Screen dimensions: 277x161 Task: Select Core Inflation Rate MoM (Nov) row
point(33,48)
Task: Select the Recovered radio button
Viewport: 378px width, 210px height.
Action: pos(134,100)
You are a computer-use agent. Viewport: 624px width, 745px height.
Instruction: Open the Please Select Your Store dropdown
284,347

--

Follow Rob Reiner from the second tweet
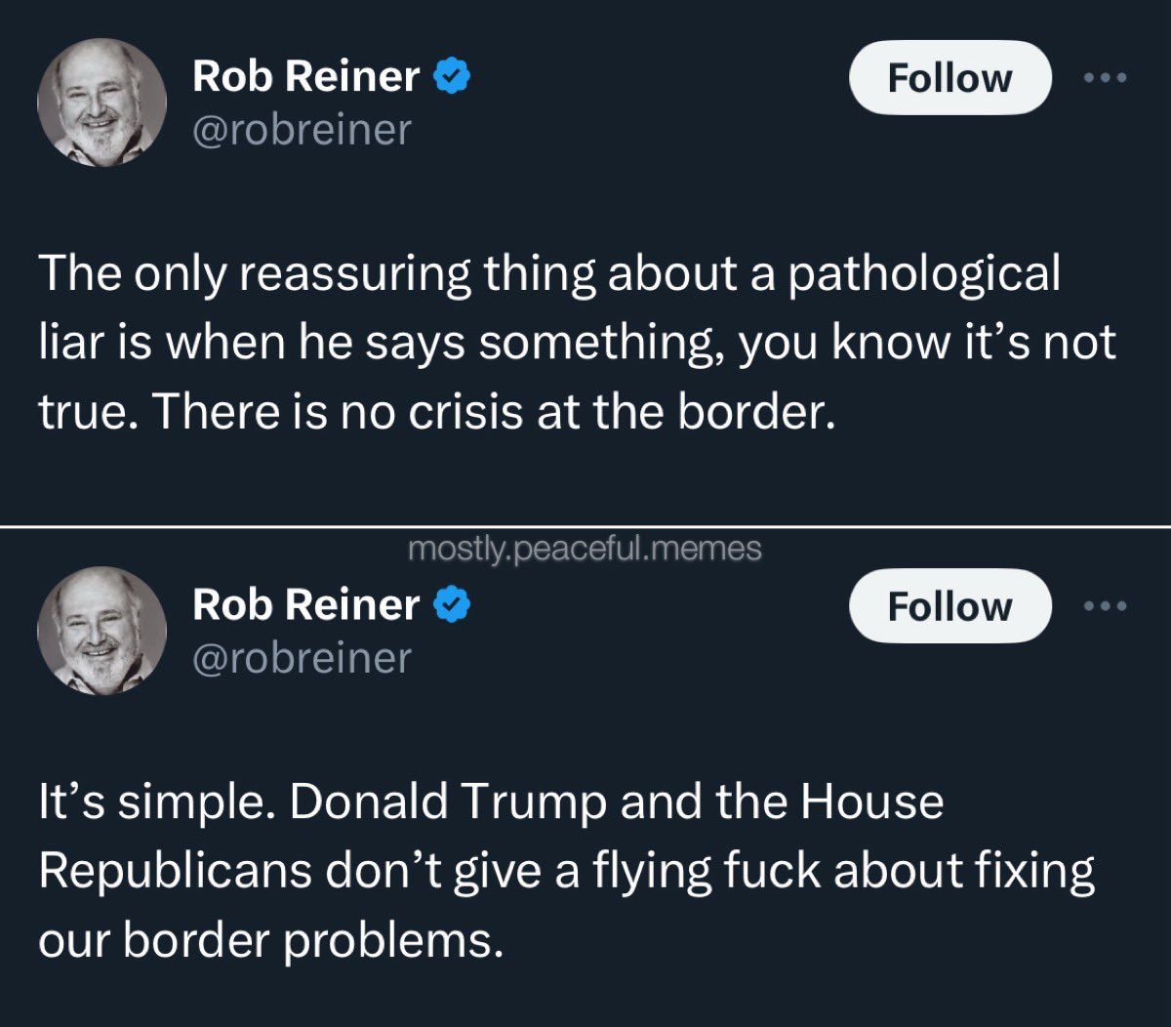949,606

==

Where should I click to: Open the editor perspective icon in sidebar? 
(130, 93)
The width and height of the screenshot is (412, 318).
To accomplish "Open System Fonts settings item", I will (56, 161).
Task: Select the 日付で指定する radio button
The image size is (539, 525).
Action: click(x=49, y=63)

### TASK ITEM
Copy out all the lines of the records that include "radio".

### ANSWER AREA
Task: Select the Recovered radio button
Task: Select the 日付で指定する radio button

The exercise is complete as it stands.